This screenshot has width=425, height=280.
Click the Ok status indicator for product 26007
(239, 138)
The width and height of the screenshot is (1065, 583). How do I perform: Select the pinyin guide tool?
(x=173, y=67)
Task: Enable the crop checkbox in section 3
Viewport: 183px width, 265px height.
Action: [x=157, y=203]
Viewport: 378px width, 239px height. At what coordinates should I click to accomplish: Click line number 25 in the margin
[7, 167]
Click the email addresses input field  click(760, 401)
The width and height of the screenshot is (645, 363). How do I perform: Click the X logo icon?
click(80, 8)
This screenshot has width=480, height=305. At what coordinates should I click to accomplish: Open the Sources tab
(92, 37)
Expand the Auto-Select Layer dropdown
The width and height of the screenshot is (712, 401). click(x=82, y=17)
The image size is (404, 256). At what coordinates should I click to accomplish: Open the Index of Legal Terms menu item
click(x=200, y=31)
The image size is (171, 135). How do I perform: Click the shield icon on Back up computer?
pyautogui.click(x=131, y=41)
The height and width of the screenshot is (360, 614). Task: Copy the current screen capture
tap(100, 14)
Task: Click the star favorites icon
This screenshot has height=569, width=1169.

...

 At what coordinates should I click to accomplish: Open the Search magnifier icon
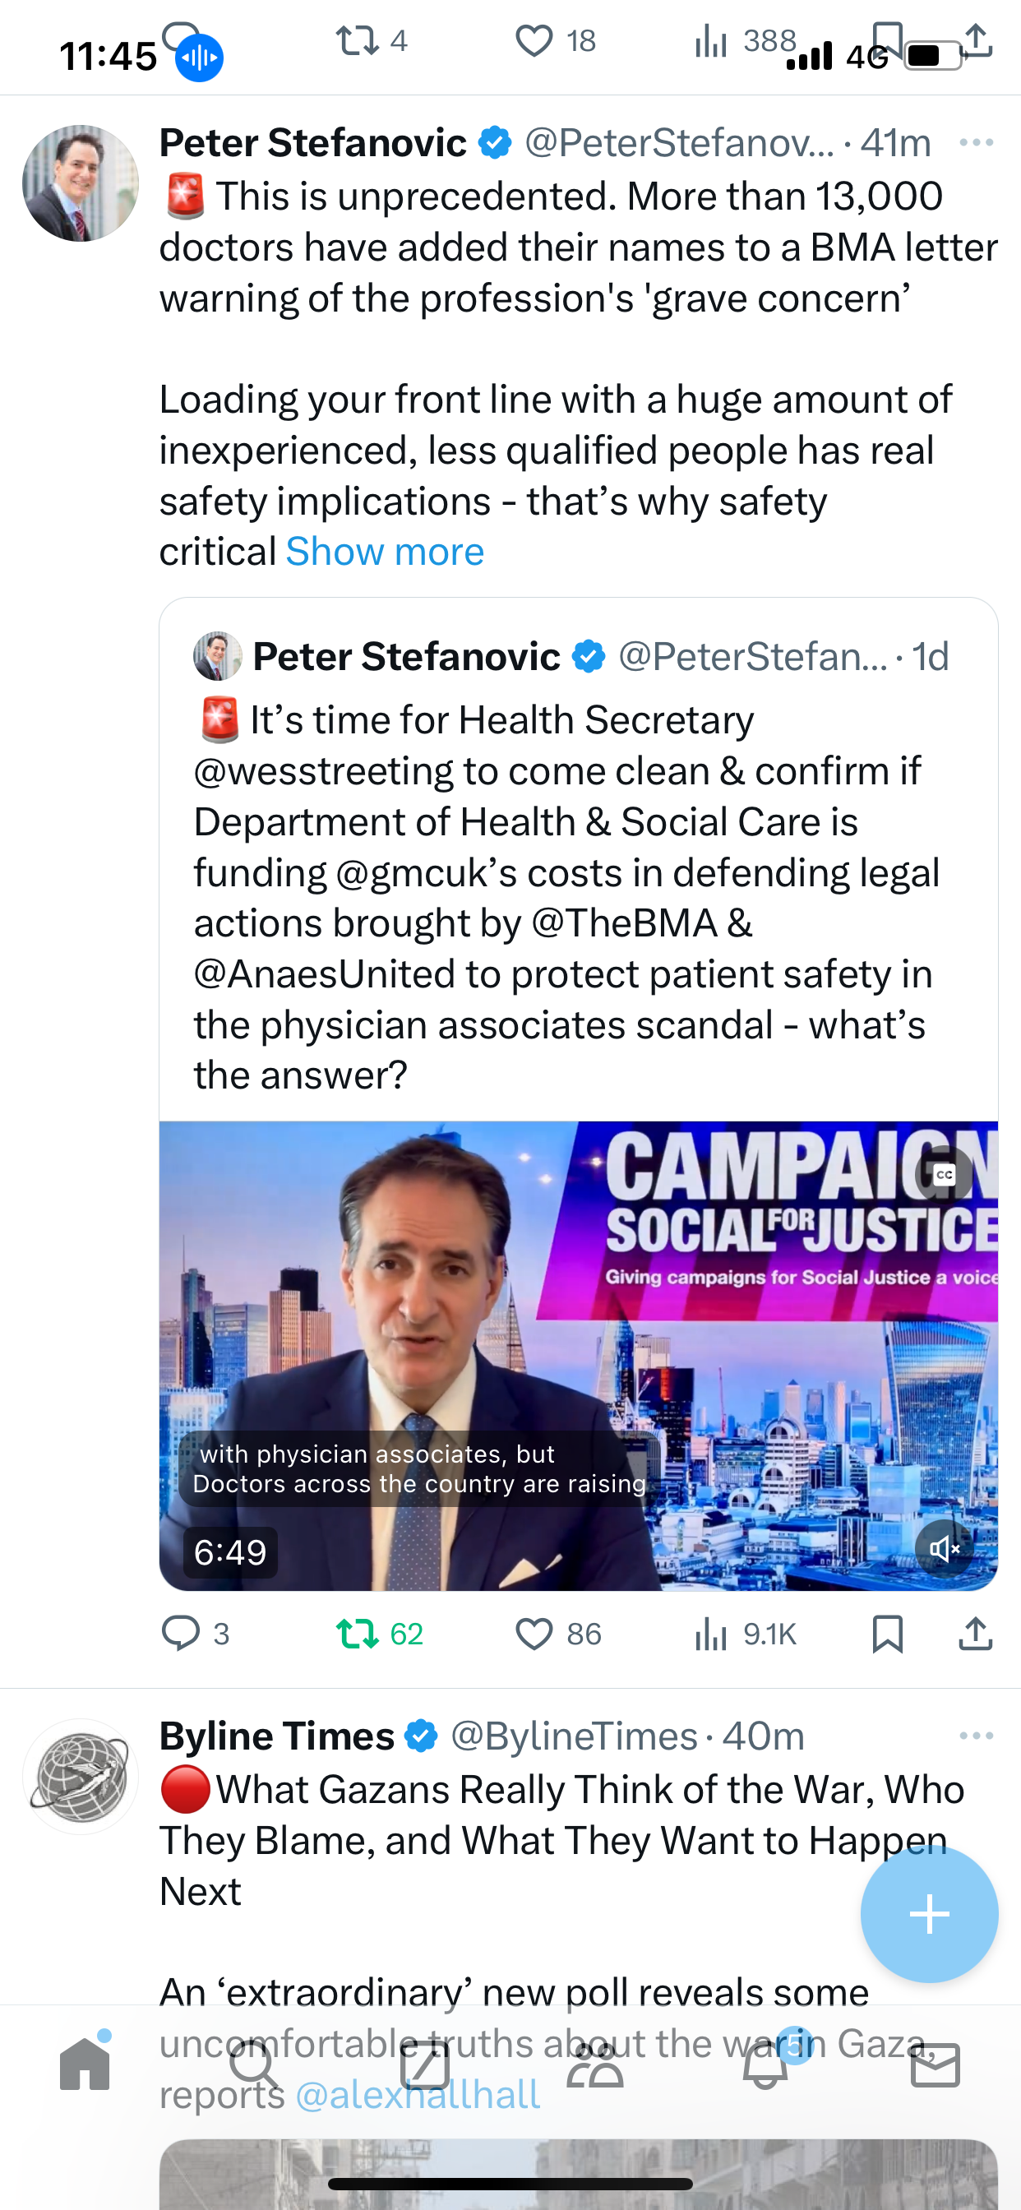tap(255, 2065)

* **Problem statement**
Find the line with "The image size is (404, 256)." in the entries above. Retype it and each line after it, exactly, through the line with "This screenshot has height=569, width=1169.", and stop there.

* **Answer section**
The image size is (404, 256). At what coordinates should I click to accomplish: Open the Index of Legal Terms menu item
click(x=200, y=31)
The image size is (171, 135). How do I perform: Click the shield icon on Back up computer?
pyautogui.click(x=131, y=41)
The height and width of the screenshot is (360, 614). Task: Copy the current screen capture
tap(100, 14)
Task: Click the star favorites icon
This screenshot has height=569, width=1169.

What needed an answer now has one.